- Interactive map of Ibarapa North
- Ibarapa North Location within Nigeria
- Country: Nigeria
- State: Oyo State
- Headquarter: Ayete

Government
- • Local Government Chairman and the Head of the Local Government Council: Lateef Adebayo Lawal (PDP)

Area
- • Total: 1,218 km^{2} (470 sq mi)

Population (2006)
- • Total: 101,092
- • Density: 83.00/km^{2} (215.0/sq mi)
- Time zone: UTC+1 (WAT)
- Postal code: 201

= Ibarapa North =

Ibarapa North is a Local Government Area in Oyo State, Nigeria. It was created in 1996 from old Ifeloju L.G. Its headquarters are in the town of Ayete. Other notable towns in the LG are Tapa and Igangan. Each of the towns has quite a number of villages. The current chairman is Lateef Adebayo Lawal (PDP).

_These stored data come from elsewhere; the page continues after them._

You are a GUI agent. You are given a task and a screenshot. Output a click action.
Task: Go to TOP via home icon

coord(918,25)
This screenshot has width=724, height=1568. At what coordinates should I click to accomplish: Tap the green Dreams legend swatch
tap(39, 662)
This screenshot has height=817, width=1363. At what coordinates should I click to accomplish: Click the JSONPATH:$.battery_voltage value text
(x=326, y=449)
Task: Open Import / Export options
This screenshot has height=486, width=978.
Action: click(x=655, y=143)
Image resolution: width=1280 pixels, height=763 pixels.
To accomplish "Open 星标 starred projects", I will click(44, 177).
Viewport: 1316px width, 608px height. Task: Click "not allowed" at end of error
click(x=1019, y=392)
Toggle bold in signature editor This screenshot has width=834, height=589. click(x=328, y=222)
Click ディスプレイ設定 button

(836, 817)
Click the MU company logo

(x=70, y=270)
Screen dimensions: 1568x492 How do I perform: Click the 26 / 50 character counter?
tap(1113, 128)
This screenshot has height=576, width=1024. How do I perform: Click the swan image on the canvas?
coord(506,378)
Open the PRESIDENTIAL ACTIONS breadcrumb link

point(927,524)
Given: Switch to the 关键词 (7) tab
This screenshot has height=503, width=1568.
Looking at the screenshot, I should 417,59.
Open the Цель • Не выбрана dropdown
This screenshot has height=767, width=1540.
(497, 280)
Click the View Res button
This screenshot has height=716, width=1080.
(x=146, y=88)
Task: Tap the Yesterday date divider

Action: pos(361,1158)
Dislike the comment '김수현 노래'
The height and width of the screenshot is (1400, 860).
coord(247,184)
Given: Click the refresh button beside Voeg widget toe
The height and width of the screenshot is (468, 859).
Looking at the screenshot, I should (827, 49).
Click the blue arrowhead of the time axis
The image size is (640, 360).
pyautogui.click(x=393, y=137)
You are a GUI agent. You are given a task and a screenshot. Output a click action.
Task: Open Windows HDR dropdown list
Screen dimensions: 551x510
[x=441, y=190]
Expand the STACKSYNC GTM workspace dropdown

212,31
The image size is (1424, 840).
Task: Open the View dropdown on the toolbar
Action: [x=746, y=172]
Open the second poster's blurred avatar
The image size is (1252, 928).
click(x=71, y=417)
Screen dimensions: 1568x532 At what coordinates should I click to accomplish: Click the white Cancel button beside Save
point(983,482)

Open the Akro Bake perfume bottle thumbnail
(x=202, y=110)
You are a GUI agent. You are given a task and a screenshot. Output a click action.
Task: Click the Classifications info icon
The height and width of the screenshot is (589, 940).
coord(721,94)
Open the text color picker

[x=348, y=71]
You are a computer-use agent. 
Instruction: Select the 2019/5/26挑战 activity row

The major markets within the LG include Ajise, Obada, Alaagbaa, Alabi, Konko, Oja-Isale Oke Ola etc.

It has an area of 1218 km2 and a population of 101,092 at the 2006 census, consisting of the Ibarapa people, a Yoruba sub-ethnic grouping with major occupation been farming.

The postal code of the area is 201.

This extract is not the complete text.